Dictadura
Lunes 20 de Noviembre de 2017

El represor Demonte reclamó que le fijen el cómputo de la condena

Sentenciado a perpetua por delitos de lesa humanidad, el expolicía le exigió al juez Ríos que determine hasta cuándo tiene vigencia su castigo

La Cámara Federal de Apelaciones de Paraná le ordenó al juez federal Leandro Ríos que fije el cómputo de la pena al expolicía federal condenado a prisión perpetua por delitos de lesa humanidad, Cosme Ignacio Marino Demonte, en el marco de la causa Área Paraná I. Demonte, a través del defensor oficial Alejandro Castelli, interpuso un recurso de apelación contra el decreto fechado el 23 de mayo de este año que estipula que hasta que no quede firme la sentencia no se le podrá computar la pena, es decir que hasta el momento desconoce hasta cuándo se extenderá su reclusión. En el planteo, el represor invocó la ley 24.660 de ejecución de la pena privativa de la libertad y otras normas internacionales, por cuanto no se estaría cumpliendo con el fin resocializador y otros beneficios previsto por esta normativa que van flexibilizando las condiciones de detención.
Por su parte, el fiscal general se opuso a que se haga lugar a esta petición con una serie de argumentos, que finalmente no fueron atendidos.
En primer lugar, sostuvo que "no existe el gravamen irreparable que habilitaría la siguiente instancia". Siguiendo con su fundamentación consideró que son varias las razones por las cuales no debería prosperar el recurso.
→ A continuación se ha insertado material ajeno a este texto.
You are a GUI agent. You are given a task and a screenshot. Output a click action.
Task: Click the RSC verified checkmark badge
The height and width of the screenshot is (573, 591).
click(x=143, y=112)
Dentro de este análisis, advirtió "la naturaleza de la gravedad de los hechos", y además observó que "se equivoca la valoración de los alcances de la ley que posibilitaba duplicar el cómputo de una detención provisional".
El funcionario, además añadió, que era necesario citar el voto de esta misma Cámara con idéntica integración en un planteo similar efectuado por el represor Jorge Appiani.

"Asiste razón"
Las camaristas Noemí Berros y Lilia Carnero, en la fundamentación del fallo, observaron apropiado hacer lugar al reclamo del condenado, por cuanto "asiste razón a la defensa". Bajo esta lectura sostiene que ello "determinará el momento en el cual Demonte podrá gozar de los beneficios establecidos en la ley 24.660".
"Es que de otra manera, se coloca en jaque el derecho que le asiste al condenado a conocer los 'límites temporales de su pena', que aunque ontológicamente no los tenga por tratarse de una pena perpetua, su determinación viene impuesta como necesaria legitimación constitucional de aquélla", interpretaron.

Porque lo condenaron
Cosme Demonte había sido condena a prisión perpetua el 23 de diciembre de 2015, junto a otros seis represores quienes recibieron penas leves. En la sentencia, el juez Leandro Ríos, había considerado al exintegrante de la fuerza policial como "partícipe necesario del delito de privación ilegítima de la libertad agravada por la especial calidad de funcionario público, en abuso de funciones, mediante el uso de violencia, amenazas, aplicación de severidades y apremios ilegales, y homicidio doblemente calificado, en grado de partícipe necesario en perjuicio de Victorio José Ramón Erbetta y Pedro Miguel Sobko. Cabe señalar que la condena había sido recurrida tanto por las querellas y la defensa, y en aquel momento el tribunal de alzada resolvió hacer lugar parcialmente al planteo, revocando la condena impuesta a Demonte por el delito de homicidio doblemente calificado en perjuicio de Victorio Erbetta.
Posteriormente, el fallo fue recurrido por el imputado ante la Corte Suprema de Justicia de la Nación, por lo cual tendría posibilidad de ser revocado, aunque los querellantes y la fiscalía entienden que es poco probable que ello suceda, atento a que ya tiene sentencia de primera instancia y de Cámara.

Antecedentes
Durante la dictadura, Demonte fue oficial ayudante de la Delegación Paraná de la Policía Federal. Además fue parte del Personal Civil de Inteligencia (PCI) que reportaba al Batallón 601. Según consta en el expediente de la causa que llegó a juicio después de un prolongado proceso, Demonte estuvo involucrado en la detención de Pedro Sobko y su ejecución, y de Victorio Coco Erbetta, hechos perpetrados en 1976 y 1977, respectivamente.
Los familiares de los militantes desaparecidos continúan exigiendo que tanto Demonte, como el genocida Jorge Appiani, digan dónde se encuentran los restos de Sobko y de Erbetta. Ese fue el pedido de Joe Erbetta cuando declaró en la etapa de plenario de la Causa Área Paraná. "Que digan donde están los restos de mi hermano, que mi madre a sus 85 años quiere darle cristiana sepultura. Que nos devuelvan los restos de mi hermano", imploró aquella vez ante los jueces. De esa manera revivió el horror durante los años de la represión ilegal.